2. I understand that IV infusion and injection therapy will not prevent, treat, or cure any medical condition or disease. Furthermore, I understand that I am here seeking IV infusion and/or injection therapy voluntarily to assist with certain symptoms or ailments I may be experiencing.
3. I have informed Moderni Spine PLLC and their staff of all the medications, supplements, health conditions, and allergies that I have. I understand that serious adverse events could happen if I do not disclose all of my drug/food/vitamin/and additional allergies and medications/supplements that I am currently taking.
4. I understand that IV and injectable therapy and any claims made about these treatments have not been evaluated by the US Food and Drug Administration (FDA) and are not intended to diagnose, treat, cure, or prevent any medical disease. I understand that these treatments are not FDA approved for any given indications of treatment and are not considered a medical necessity.
5. I understand that I have been informed of the procedure involving IV infusion and injections, the alternative treatment options, and the risks and benefits of the mutually agreed upon treatment.
6. I understand that the procedure involves inserting a needle into a vein and administering fluids and vitamins/minerals or having a solution injected into my muscle or body fat.
7. I understand that common risks involved with IV and injection therapies include, but are not limited to, irritation, pain, discomfort, bruising, and bleeding at the site of the IV insertion or injection.
8. I understand that less common risks involved with IV and injection therapies include, but are not limited to, infection at the site of the IV insertion or injection, injury to the tissue, phlebitis, low blood pressure, fainting, fluid volume overload, medication interactions, and drops in blood sugar levels.
9. I understand that rare side effects involved with IV and injection therapies include, but are not limited to, sepsis, severe allergic reactions, severe medication/supplement interactions, anaphylaxis, blood clots, shock, cardiac arrest, and death.

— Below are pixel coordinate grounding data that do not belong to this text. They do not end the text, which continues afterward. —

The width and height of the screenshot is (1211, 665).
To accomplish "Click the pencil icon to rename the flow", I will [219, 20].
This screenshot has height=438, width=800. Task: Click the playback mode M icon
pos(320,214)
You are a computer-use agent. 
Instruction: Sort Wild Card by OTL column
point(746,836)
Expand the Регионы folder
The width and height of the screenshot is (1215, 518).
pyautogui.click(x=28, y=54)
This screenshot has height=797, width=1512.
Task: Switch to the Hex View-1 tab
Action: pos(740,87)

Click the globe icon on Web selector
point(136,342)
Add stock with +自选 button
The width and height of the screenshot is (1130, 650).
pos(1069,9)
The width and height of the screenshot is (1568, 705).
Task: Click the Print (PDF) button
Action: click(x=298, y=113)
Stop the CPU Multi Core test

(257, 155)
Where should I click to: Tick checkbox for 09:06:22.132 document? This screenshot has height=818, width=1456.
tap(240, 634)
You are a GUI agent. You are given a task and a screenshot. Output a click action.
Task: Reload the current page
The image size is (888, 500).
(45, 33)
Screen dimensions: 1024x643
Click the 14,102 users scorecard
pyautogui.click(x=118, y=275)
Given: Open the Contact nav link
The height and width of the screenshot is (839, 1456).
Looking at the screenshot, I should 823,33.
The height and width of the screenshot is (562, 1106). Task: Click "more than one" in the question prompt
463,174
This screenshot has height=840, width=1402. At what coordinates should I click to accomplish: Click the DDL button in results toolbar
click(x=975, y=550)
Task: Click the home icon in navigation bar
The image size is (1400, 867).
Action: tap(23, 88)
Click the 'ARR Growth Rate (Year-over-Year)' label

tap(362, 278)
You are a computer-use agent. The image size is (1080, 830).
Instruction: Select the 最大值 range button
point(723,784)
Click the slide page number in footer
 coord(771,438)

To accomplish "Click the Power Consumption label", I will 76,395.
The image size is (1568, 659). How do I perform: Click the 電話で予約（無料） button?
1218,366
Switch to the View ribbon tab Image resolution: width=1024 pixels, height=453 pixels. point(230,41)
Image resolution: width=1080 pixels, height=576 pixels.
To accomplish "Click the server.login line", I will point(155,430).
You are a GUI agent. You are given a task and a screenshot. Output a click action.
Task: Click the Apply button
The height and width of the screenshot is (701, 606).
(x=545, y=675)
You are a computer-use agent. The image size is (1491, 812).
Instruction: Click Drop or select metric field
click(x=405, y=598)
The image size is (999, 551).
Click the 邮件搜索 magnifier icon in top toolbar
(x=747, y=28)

10. I understand the risks and benefits of the procedure, IV infusion therapy, and injection therapy and have had all my questions answered to my full satisfaction. I acknowledge that I have been given sufficient information about IV hydration/vitamin/mineral/nutrient infusion and injection therapy and all its associated risks and benefits upon which to make an informed decision about treatment.
11. I understand that I have the right refuse any treatments or treatment recommendations at any time.
Voluntary Nature of Treatment and Alternative Therapies
Treatment with IV and injectable vitamins/hydration/nutritional/mineral and/or medications offered from Moderni Spine PLLC is completely voluntary in nature and that I am seeking out this therapy on my own or from the recommendation of my referring provider. I acknowledge that I have notified my medical health provider about my decision to undergo IV and injectable vitamin/hydration/nutritional/mineral therapy or assume risks. I acknowledge that there are no guarantees regarding the results of treatment and its effect on my presenting condition.
· I give my consent for the use of emergency intervention if required during treatment.
· I certify I will continue to remain under the care a licensed and qualified care provider as IV infusion and injection therapy is considered an adjunctive and non-medically necessary treatment option.
· I release Cynthia Konrath PA-C, Moderni Spine PLLC, and all employees and staff, and affiliated entities from all liabilities for any side effects, complications, physical injury, damages, or otherwise associated with IV infusion and injection therapy.
· I have read this consent and fully understand with sound mind and body the information within it and I voluntarily authorize and consent to the treatment options, including but not limited to IV infusion therapy or injection therapy, provided to me from Moderni Spine PLLC.